Lecture 4 - Part 2

Contents

Introduction

In this chapter, we will first explore an interactive practical demo to see applicability of what we have learn so-far. We will then zoom out a bit and understand practical workflow involved in implementing detection on the IoT devices. Lastly, we will cover some advanced aspects of IoT when we are no-longer concerned about point observations and indeed want to capture spatio-temporal phenomenon using network of sensors.

Practical Aspects

To demonstrate how the theoretical concepts you have studied so far connect to the practice, let us consider a simple setup. We have ESP32 micro-controller, with a Grove breakout kit. Grove is a connector system which is a derivative of JHT connectors. The four pin connectors provide easy way of connecting the sensor boards with the kit. We will be connecting BME680 sensor with the ESP32. The BME680 is an Integrated sensor from Bosch designed for IoT and wearable IoT application, with size and low power consumption in mind. It provides environment sensing of temperature, humidity, pressure and gas. The gas measurements are approximate indicator of VOC. Details can be found at here .
Demo:

To test this demo, you need the board connected to the PC. You also need the right firmware on the board. The firmware tab has all the firmware detail. Once you have got the main.py and the drivers for BME680 on the board, you will be able to use I2C protocol to read sensor observations. A simple demo would involve detecting when sensor is hot vs. when it is at normal room temperature. To collect the data, first make connection and then press "Start". Once you have enough samples for "H₀" then from drop down switch to "H₁" and simultaneously either bring heat source close to sensor or spray a perfume etc. Once you are happy with number of samples under alternative hypothesis press stop and run the python script. You will be able to see the histogram.Now using the PDF you can fit a theoretical PDF and workout the NP criterion. The python editor is only enabled when you have data. You can see the readings for the data in the console tab.

Zooming Out

Having looked at the demo, now let us zoom out slightly. Let us understand the workflow for implementing the optimum detection, in a sense that its constant false alarm rate (CFAR). The flow chart below shows the steps involved. As you will observe, there are three stages.

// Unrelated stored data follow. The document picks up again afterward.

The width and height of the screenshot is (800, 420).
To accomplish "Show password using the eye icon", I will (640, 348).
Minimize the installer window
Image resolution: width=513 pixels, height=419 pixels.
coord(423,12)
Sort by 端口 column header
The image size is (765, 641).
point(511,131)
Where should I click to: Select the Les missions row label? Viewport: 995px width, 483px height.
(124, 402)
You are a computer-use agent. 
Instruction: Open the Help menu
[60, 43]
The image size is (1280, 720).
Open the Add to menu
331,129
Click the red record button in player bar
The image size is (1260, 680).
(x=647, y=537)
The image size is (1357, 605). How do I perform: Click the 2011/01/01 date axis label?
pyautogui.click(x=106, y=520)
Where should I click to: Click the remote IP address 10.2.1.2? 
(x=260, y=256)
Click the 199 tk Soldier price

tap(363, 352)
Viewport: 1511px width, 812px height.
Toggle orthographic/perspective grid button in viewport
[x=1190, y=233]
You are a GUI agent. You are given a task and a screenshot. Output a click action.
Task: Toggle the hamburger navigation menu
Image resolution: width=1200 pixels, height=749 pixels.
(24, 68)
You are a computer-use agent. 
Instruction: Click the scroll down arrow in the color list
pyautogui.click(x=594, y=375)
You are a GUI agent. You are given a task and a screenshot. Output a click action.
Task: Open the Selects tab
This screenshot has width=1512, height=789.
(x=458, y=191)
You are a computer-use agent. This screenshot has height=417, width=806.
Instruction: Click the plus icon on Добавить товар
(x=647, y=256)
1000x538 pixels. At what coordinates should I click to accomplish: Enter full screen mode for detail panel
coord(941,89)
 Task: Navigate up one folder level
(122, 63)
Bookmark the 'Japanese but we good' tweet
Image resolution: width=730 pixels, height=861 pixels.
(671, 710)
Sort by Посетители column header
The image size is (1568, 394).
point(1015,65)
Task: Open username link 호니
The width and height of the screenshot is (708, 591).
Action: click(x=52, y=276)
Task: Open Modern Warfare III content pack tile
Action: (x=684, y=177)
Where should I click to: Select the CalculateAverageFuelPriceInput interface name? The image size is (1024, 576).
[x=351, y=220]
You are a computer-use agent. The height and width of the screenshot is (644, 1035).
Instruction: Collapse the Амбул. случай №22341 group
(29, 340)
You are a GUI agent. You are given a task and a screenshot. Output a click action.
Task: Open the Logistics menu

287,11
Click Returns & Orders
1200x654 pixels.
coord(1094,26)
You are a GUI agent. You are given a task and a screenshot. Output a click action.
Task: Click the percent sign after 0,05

Data collection, determination of the optimal threshold, and lastly use of this threshold for inference.

Threshold-Based Detection

NP Criterion / Threshold Determination

Sample Collection

Yes

No

Start ESP32

Initialize ADC and Sensors

Select Hypothesis H₀ or H₁

Collect Samples

Store or Transmit Data

Receive Data on PC / NP Processing

Separate H₀ and H₁ Samples

Estimate Statistics: PDF, mean, etc.

Calculate Threshold for Desired Pfa

Upload Threshold to ESP32

ESP32 Measures New Data

Compare Sample to Threshold

Sample >= Threshold?

Decide H₁

Decide H₀

Output Decision / Trigger Action

Same workflow also applies when we have regression problem on the sensor observation rather than the detection.

Stage 1: Data Collection

Stage 2: Regression

Stage 3: Prediction

Regression is one of the methods for time-series analysis and you will study this in quite some details within your ML courses. We will also cover some aspects of time-series processing in next few chapters.

Networked Detection Perspective

1. Introduction

In distributed detection, multiple sensors are deployed across a field to observe a physical phenomenon, such as temperature, moisture, or gas concentration. The goal is to combine these observations to make a reliable global decision.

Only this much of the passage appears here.